Key performance indicators are used to measure and monitor business strategies and business operations. Performance measurement provides information on the gaps between actual performance and targeted performance. It can be used to determine organizational effectiveness and operational efficiency. Measuring and monitoring risk management effectiveness is no different from measuring other performance. Measures are identified, expected targets or thresholds are established, and a starting point or baseline is set. Key performance indicators can take many forms:

Qualitative and quantitative indicators.

Qualitative measures are based on subjective characteristics or qualities rather than on a quantity or measured value. Quantitative measures are based on objective, quantifiable data, like percentages, counts, and ratios.
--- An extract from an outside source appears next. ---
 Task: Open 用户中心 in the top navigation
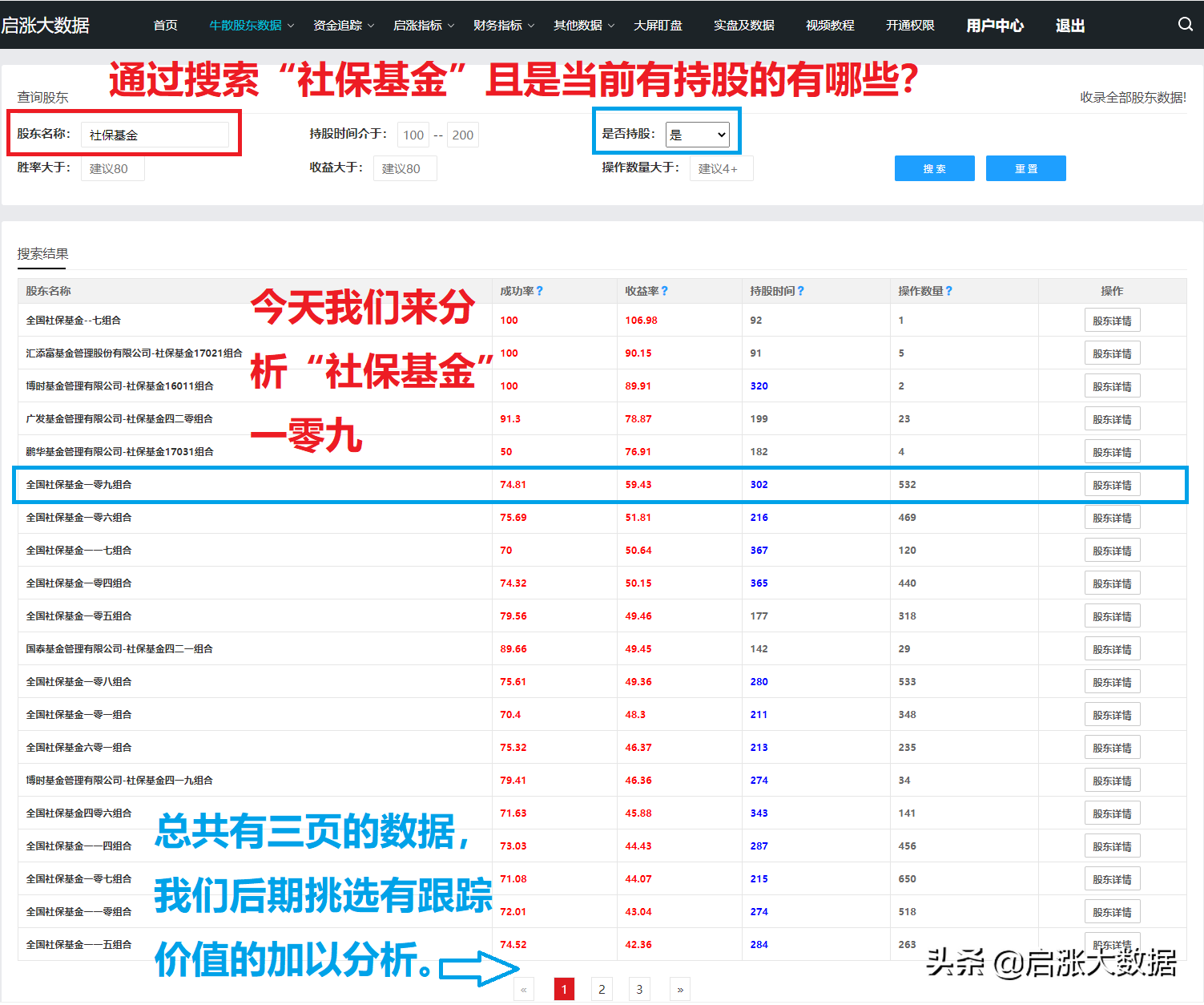click(x=995, y=26)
The difference between qualitative and quantitative measures can be confusing, and there is often debate over which is better; however, both can be equally useful, and many times a combination of qualitative and quantitative measures can provide a more holistic picture of performance.
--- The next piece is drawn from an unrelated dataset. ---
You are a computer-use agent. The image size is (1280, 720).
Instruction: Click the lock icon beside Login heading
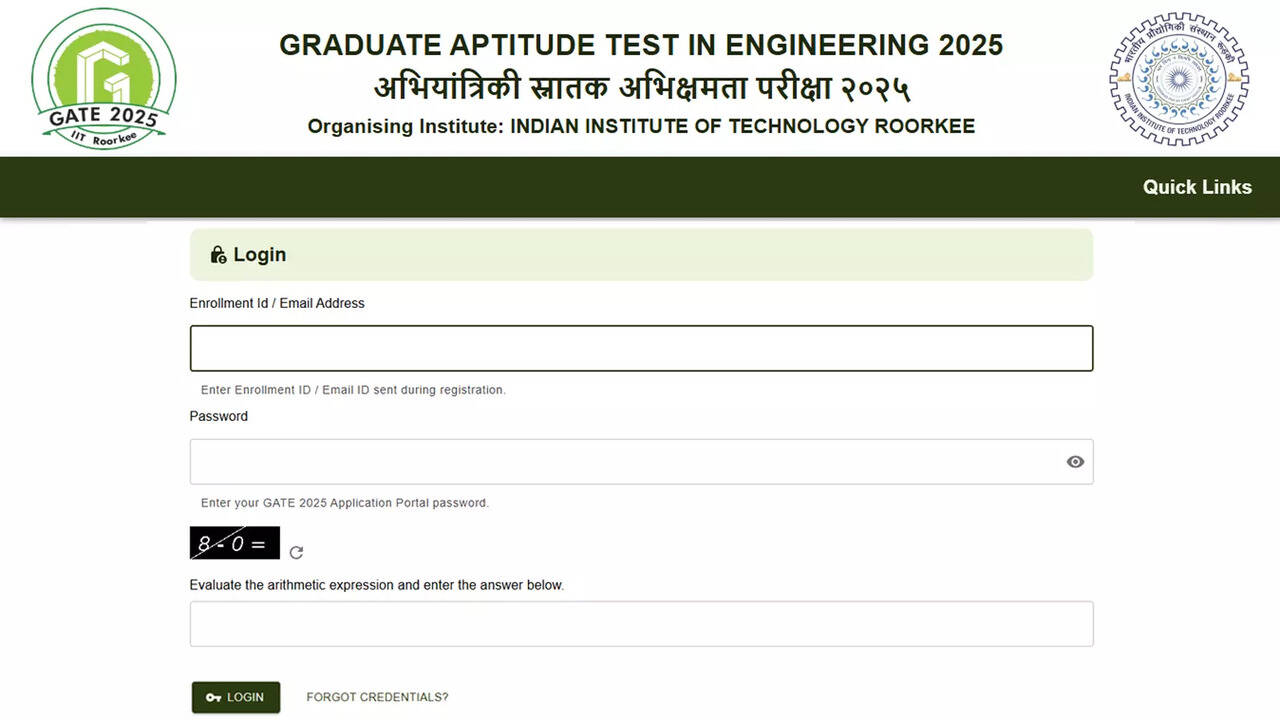(218, 255)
Leading and lagging indicators.

Leading indicators are predictive in nature, like early warning signals. They can highlight that an overall change in performance level is expected based on specific triggers that are monitored. Lagging indicators provide insights into the success or failure of an activity after it is complete.

Input, process, and output indicators.

These indicators are useful in evaluating an end-to-end process. Input indicators measure resources used in executing an activity. Process indicators measure efficiency or productivity. Output indicators measure the result of the process or activity.

In measuring risk management effectiveness, a combination of indicator types is often used. The biggest challenge in measuring performance is knowing what to measure. Selecting performance measures that cannot be gathered and tracked on an ongoing basis or selecting performance measures that are too complex for business leaders to understand their relevance will not provide value. To be most effective, key performance indicators need to be defined so that they are clear, meaningful, and measurable.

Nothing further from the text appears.